§ PROBLEM DETAILS
Omit any pictures, and restate word for word only the lines from the one with "Open the share icon" through the end of the data below.

---+---

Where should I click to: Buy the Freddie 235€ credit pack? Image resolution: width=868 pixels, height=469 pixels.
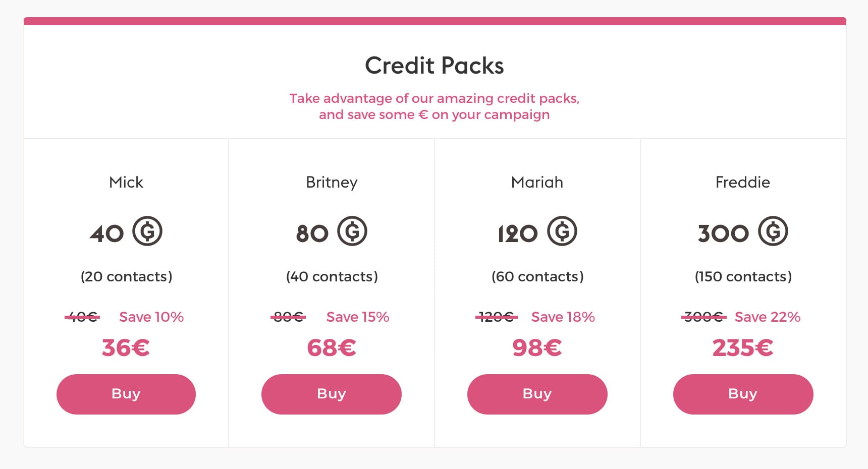(x=743, y=394)
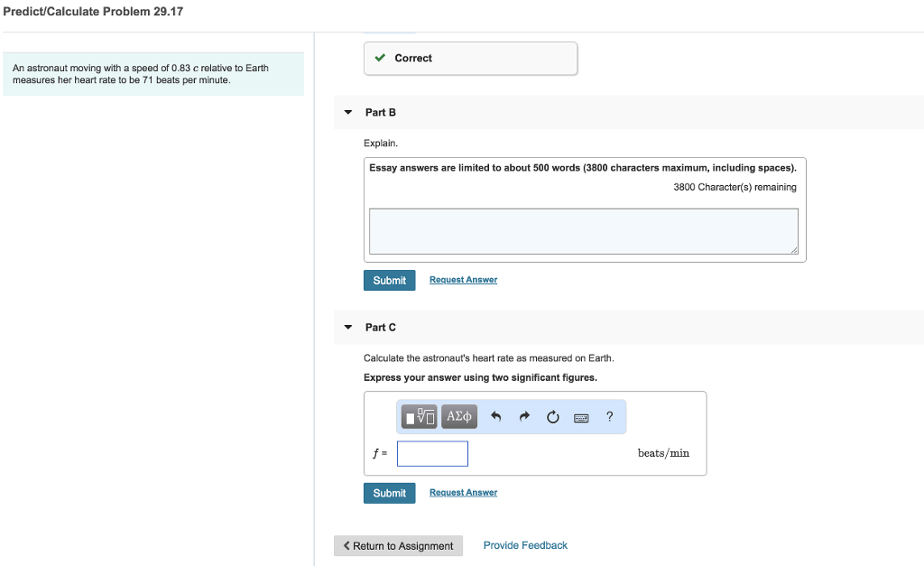This screenshot has height=566, width=924.
Task: Focus the f = answer input field
Action: point(432,453)
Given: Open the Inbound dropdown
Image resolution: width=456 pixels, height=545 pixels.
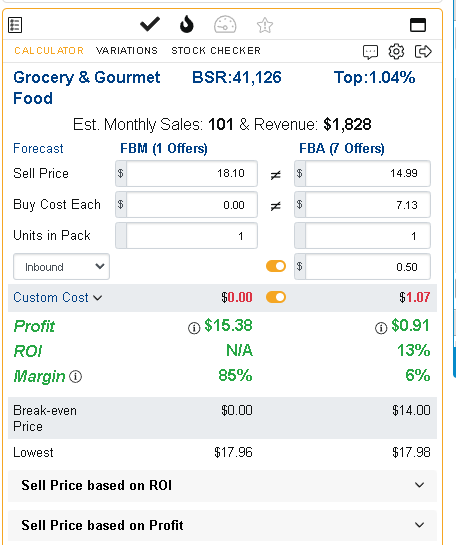Looking at the screenshot, I should click(x=62, y=267).
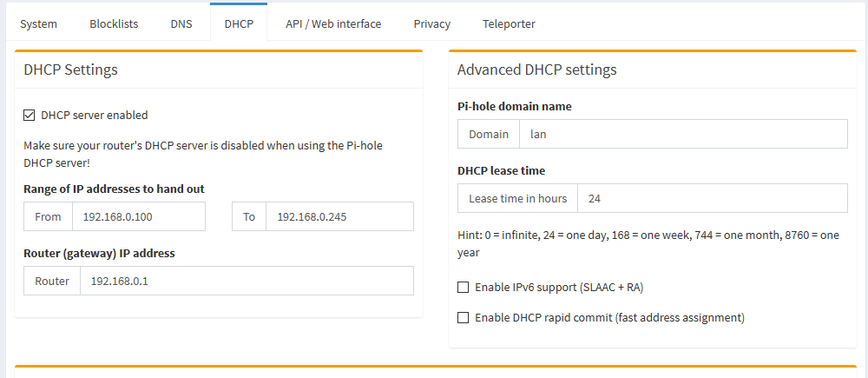Switch to the Blocklists tab
The image size is (868, 378).
[114, 23]
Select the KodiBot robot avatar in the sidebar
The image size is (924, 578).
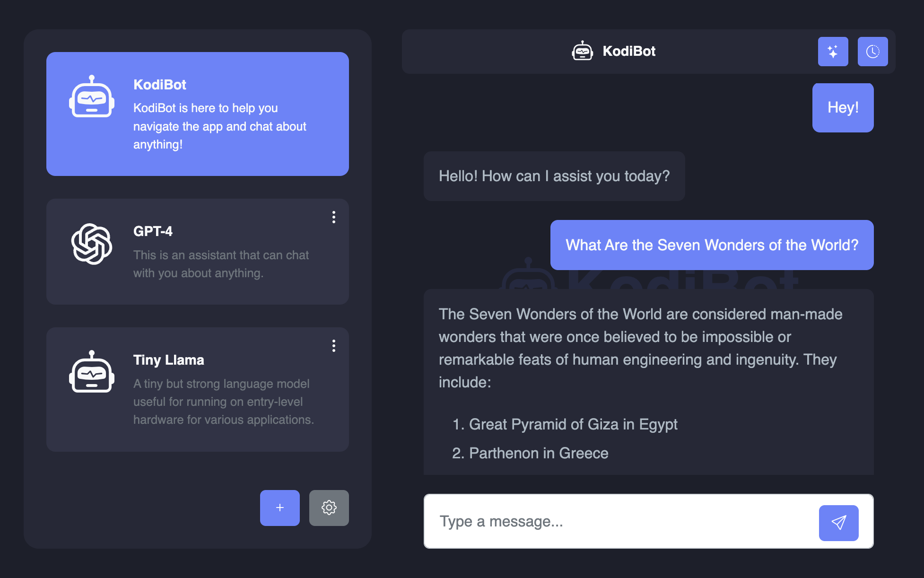click(92, 101)
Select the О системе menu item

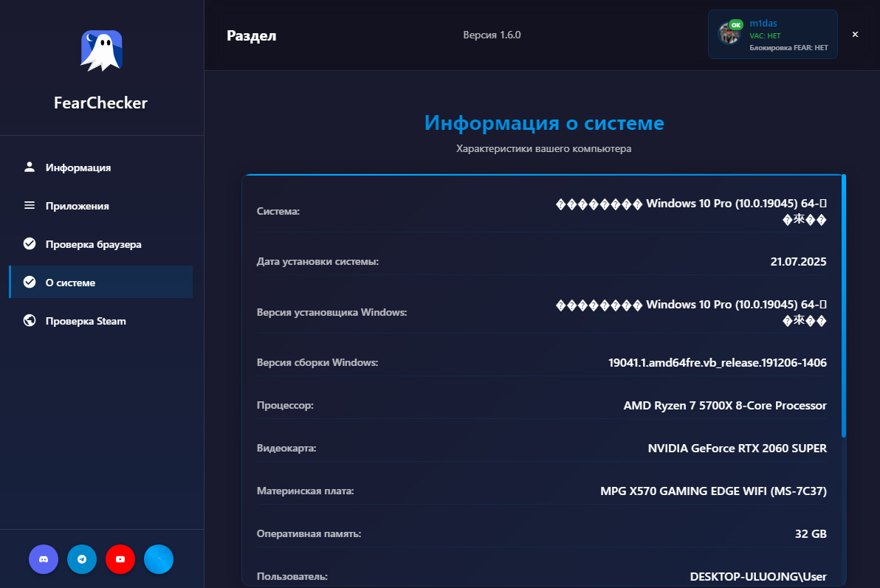click(70, 283)
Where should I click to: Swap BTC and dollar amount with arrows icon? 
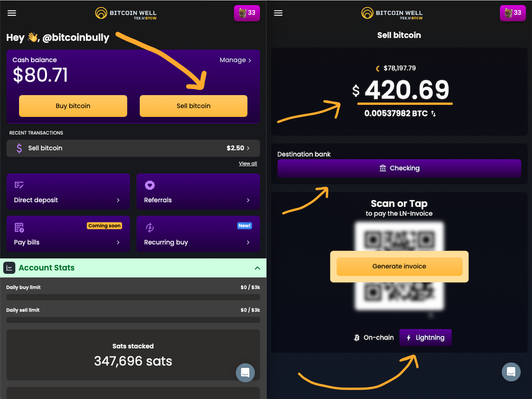coord(434,114)
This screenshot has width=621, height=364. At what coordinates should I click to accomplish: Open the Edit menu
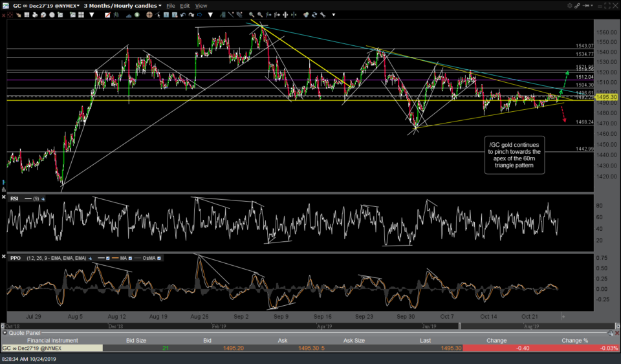pyautogui.click(x=185, y=5)
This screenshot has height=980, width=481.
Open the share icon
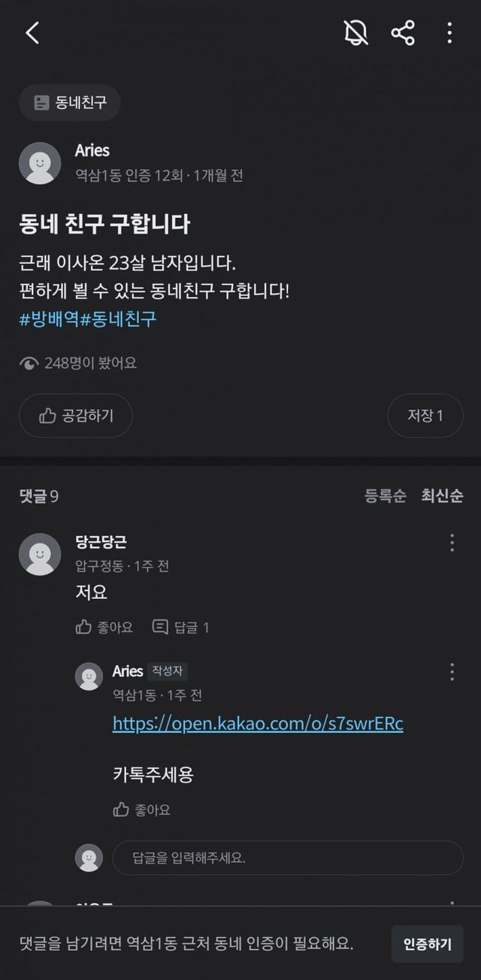(x=403, y=33)
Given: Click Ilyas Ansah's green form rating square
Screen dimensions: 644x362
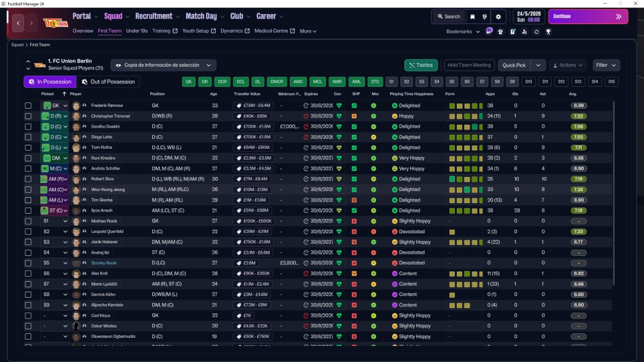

---+---

§ FINISHED TASK
Open the share icon
(x=403, y=33)
Given: Click Ilyas Ansah's green form rating square
Screen dimensions: 644x362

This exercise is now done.